The Pirates’ House is located in one of the oldest buildings in all of Georgia.  Once a herb garden, the building dates back to 1734.  It was eventually converted into a bar with small inn upstairs, and became a popular place among pirates and sailors.  The Pirates’ house now serves as a restaurant.  The Pirates’ house was infamous for men visiting and never returning home. Why? Pirating was dangerous of course, and captains were often looking for new labor, and would sometimes practice impressments (forcing a man into service for a number of years).  So the pirates built a long tunnel from underneath this bar all the way to the river. They would buy sailors, or local men way too many drinks, and once they were passed out, they would carry them through the tunnel, down to the river, and on to their ships.  By the time these men woke up, they would be many miles at sea and at the mercy of their new captain.   There is a story of a Savannah policeman who once stopped at the bar on his way homw from work.  He did not return home that night and woke up on a ship bound for China!  It took him two years to get home.
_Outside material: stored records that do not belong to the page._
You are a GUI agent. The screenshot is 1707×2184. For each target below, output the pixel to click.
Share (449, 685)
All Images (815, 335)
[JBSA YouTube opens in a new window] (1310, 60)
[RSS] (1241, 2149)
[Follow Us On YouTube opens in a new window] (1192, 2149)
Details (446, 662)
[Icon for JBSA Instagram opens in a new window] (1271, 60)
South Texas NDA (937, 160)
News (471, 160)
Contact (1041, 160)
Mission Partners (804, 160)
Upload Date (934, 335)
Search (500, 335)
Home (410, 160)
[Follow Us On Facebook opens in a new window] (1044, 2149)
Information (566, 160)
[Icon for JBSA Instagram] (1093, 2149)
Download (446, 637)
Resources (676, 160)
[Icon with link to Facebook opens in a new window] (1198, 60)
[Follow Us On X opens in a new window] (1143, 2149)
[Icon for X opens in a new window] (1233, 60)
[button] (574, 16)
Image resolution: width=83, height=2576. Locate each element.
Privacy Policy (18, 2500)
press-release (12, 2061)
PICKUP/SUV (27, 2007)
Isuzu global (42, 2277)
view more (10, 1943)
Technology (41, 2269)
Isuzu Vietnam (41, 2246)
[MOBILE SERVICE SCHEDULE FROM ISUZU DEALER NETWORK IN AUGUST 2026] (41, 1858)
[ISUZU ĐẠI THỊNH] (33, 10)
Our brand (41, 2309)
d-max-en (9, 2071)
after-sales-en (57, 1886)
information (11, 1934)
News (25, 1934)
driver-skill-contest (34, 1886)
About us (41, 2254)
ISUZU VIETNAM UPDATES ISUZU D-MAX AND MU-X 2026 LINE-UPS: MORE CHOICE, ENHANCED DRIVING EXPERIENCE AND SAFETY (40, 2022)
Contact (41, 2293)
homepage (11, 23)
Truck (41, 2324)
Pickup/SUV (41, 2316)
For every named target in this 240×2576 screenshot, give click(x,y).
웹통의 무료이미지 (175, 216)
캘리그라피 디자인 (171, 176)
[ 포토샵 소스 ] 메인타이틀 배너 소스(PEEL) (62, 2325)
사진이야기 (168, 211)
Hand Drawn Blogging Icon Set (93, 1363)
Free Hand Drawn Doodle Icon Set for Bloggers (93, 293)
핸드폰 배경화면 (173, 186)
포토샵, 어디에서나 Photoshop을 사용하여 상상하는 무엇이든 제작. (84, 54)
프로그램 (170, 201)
They say the famous Captain Flint, who is described in ‘Treasure Island’, haunts the upstairs of the restaurant, where there was formerly an inn.  He apparently died in a bedroom at the inn.  Flint’s treasure was never found and legend has it that his ghost appears on moonless nights and will try to tell any interested listener where his treasure is buried.

Moon River Brewing Co


I actually loved hanging at this beer garden though

This brewing company, formerly, the City Hotel, the first hotel in Savannah, and then the Ogelthorpe Brewery, claims to be one of the most haunted locations in Savannah.  The supposed ghosts here, are from back in the building’s hotel days.  Employees and guests have reported multiple events, but the most famous, is the lady in gray.  The Moon River Brewing Co was even featured on SyFy’s Ghost Hunters.

The Olde Pink House


The Olde Pink House was built in 1771 by general James Habersham, and it was here that local Sons of Liberty met to plan colonial independence, and even devised their plan to kidnap the governor of Georgia (sounds like Savannah’s version of Fraunce’s Tavern!)  People say General Habersham haunts the tavern still.  The strangest story though, is that women patrons would often somehow end up being locked in the bathroom in the restaurant.  Of course, they blamed it on ghost activity, but apparently it became such an issue that the restaurant had to remove the locks.

Some of this sounds pretty silly and cliché, but I ended up learning quite a bit about some of the most historic sites here. I particularly thought the tunnel underneath the Pirates’ House was so fascinating.